Trans teen scared to leave home after being relentlessly bullied by school kids

Sad teen looking at camera

A trans 13-year-old has been left too terrified to leave his home after months of relentless bullying.

Riley Rogers lives in fear of the physical and verbal harassment he faces when leaving his home in Denton, Manchester, and of the cyber-bullying he faces when he scrolls on his phone or opens his laptop.

In yet another example of Britain’s slow slide back into anti-LGBT+ hostility, Rogers began facing a wave of threats from his 13th birthday last November.

Now, he’s too scared to leave his home and hasn’t been to school in days. When he does attend, he brings a cuddly toy with him for protection, he told Manchester Evening News.

“I can’t really go outside anymore without anyone,” he said to the local newspaper. “For the past two days, I’ve had to bring a teddy bear to grab onto.

“I’ve not been great at all. I’ve been really upset and haven’t been to school a lot. I was a little bit angry, to be honest.

“I didn’t do anything. I was really upset.”

Mum left to watch helplessly as ‘brave’ trans son squares off against school bullies

On 31 January, Rogers left an after-school LGBT+ club and sat outside an Aldi supermarket by Crownpoint Shopping Park.

There, a group of students snatched and destroyed his bag and threatened to hit him with plastic crates. One of the bullies even recorded the ordeal on their mobile phone.

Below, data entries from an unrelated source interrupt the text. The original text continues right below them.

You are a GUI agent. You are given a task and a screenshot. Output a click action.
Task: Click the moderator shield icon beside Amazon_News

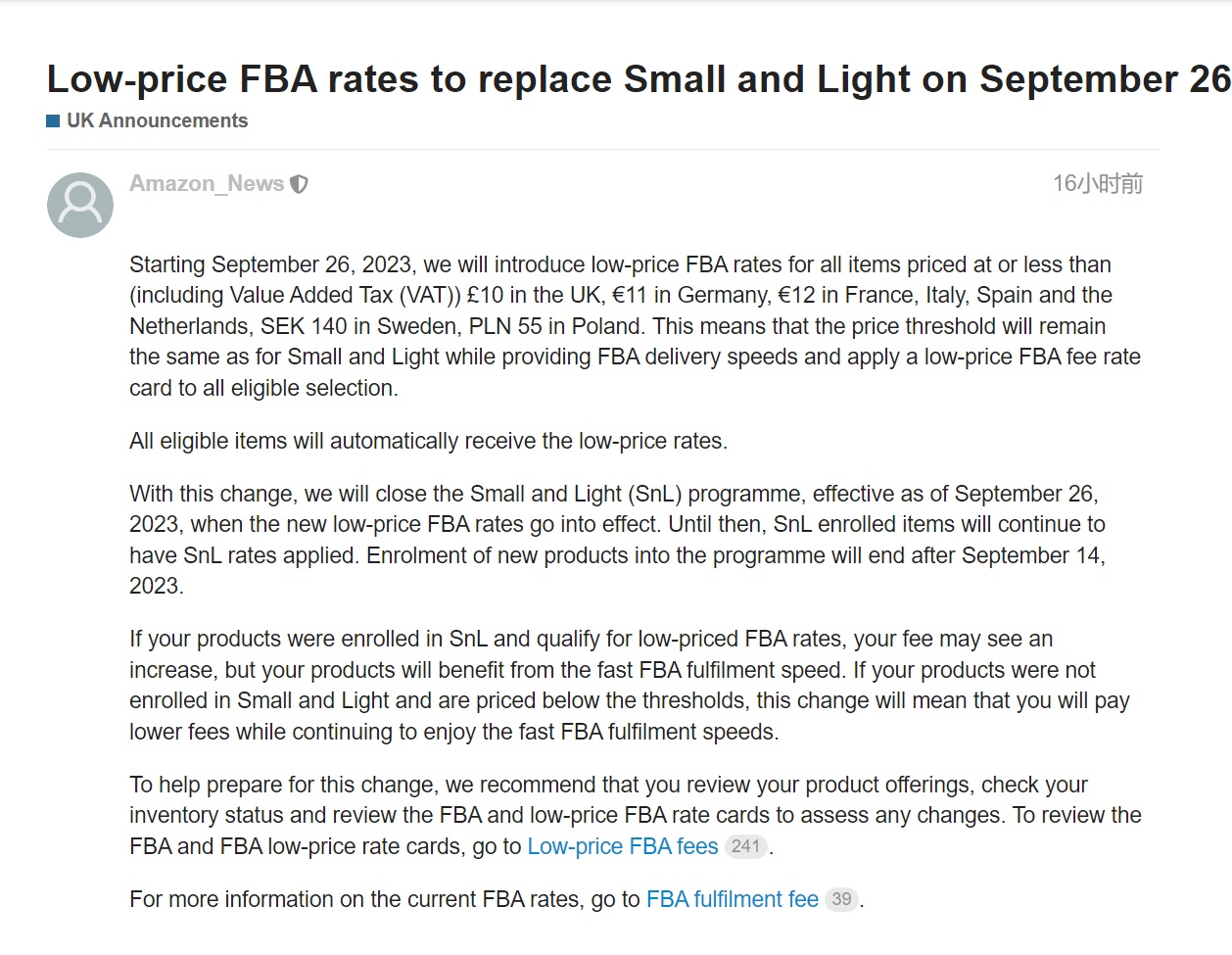[x=300, y=184]
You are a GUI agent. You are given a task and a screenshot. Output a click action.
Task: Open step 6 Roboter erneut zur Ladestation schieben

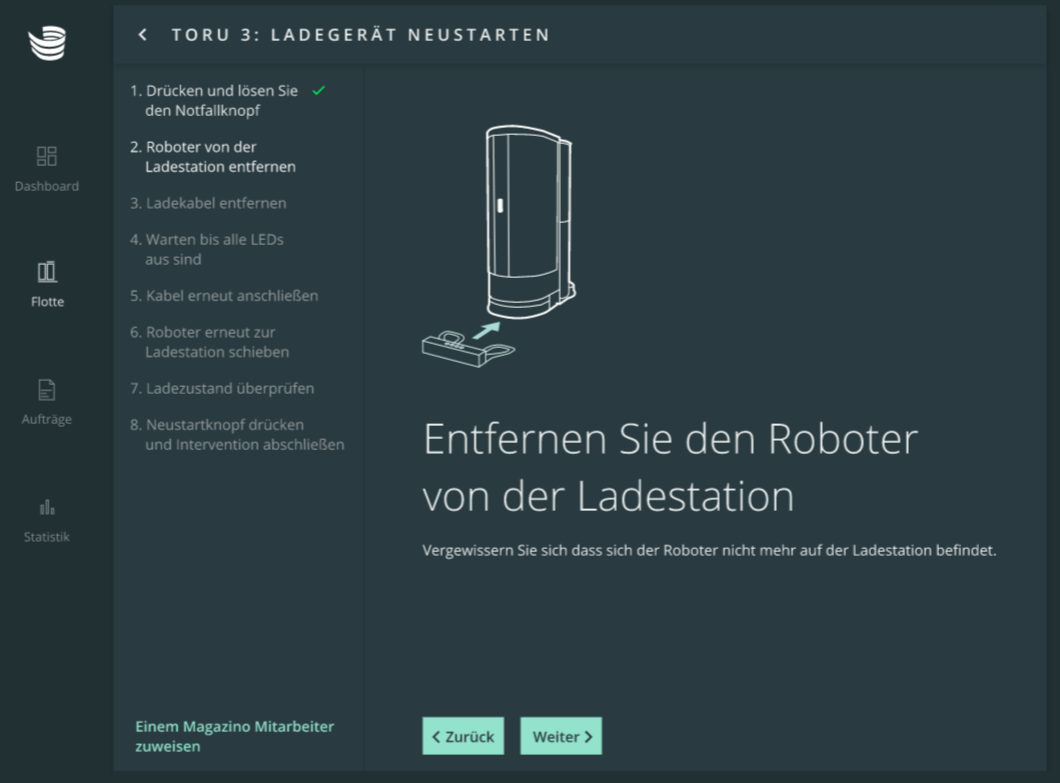click(210, 342)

He and his family reported the incident to the Greater Manchester Police force.

Such torment is common for Rogers. Bullying that was once constrained to the internet has spilled out onto the playground: other children have struck him with their backpacks and torn up his planner and threw it out the window.

The attacks have left Rogers’ family furious. His mother, Sarah Rogers, has been left feeling helpless. She says Denton Community College, where Rogers is a Year Eight pupil, does little to clamp down on the attacks.

“It’s been absolutely horrified if I’m being honest,” she said. “No one around checked Riley was okay. ”

Sarah said her son knows that not everyone in his life is going to accept him. He reintroduced himself to the world as trans when he was 11, she explained. Now she has seen her child be “constantly picked on”.

“I’ve watched my child be so brave,” she said, “dealing with people’s reactions.”

The bullying Rogers has faced is just one example of the rising tide of anti-LGBT+ discrimination in Britain.

Anti-LGBT+ hate crime has soared in recent years, with at least 19,679 crimes motivated by hatred for someone’s sexual orientation taking place between 2020 and 2021, according to police figures.

This was part of a wider increase of 210 per cent in LGBT+ hate crime and harassment between 2014 and 2021.

But the number is likely far higher than the official figures show. Nine in 10 queer victims do not report the incident to the authorities, per government figures.

Only recently did one of the world’s top human rights organisations, the Council of Europe, brandish Britain as well as Russia and Poland for their “virulent attacks” against LGBT+ rights.

Diplomats brought attention to the nation’s mishandling of trans rights in a committee report. Trans people are routinely dehumanised and demonised by the mainstream media as life-saving legal reforms are scrapped and the nation’s equality watchdog recommends that the government delays banning trans conversion therapy.

“The significant advances achieved in recent years are today under threat,” the Council of Europe concluded.

“It is crucial to react quickly in order to prevent further backsliding and work actively to promote full respect for the rights of LGBTI people.”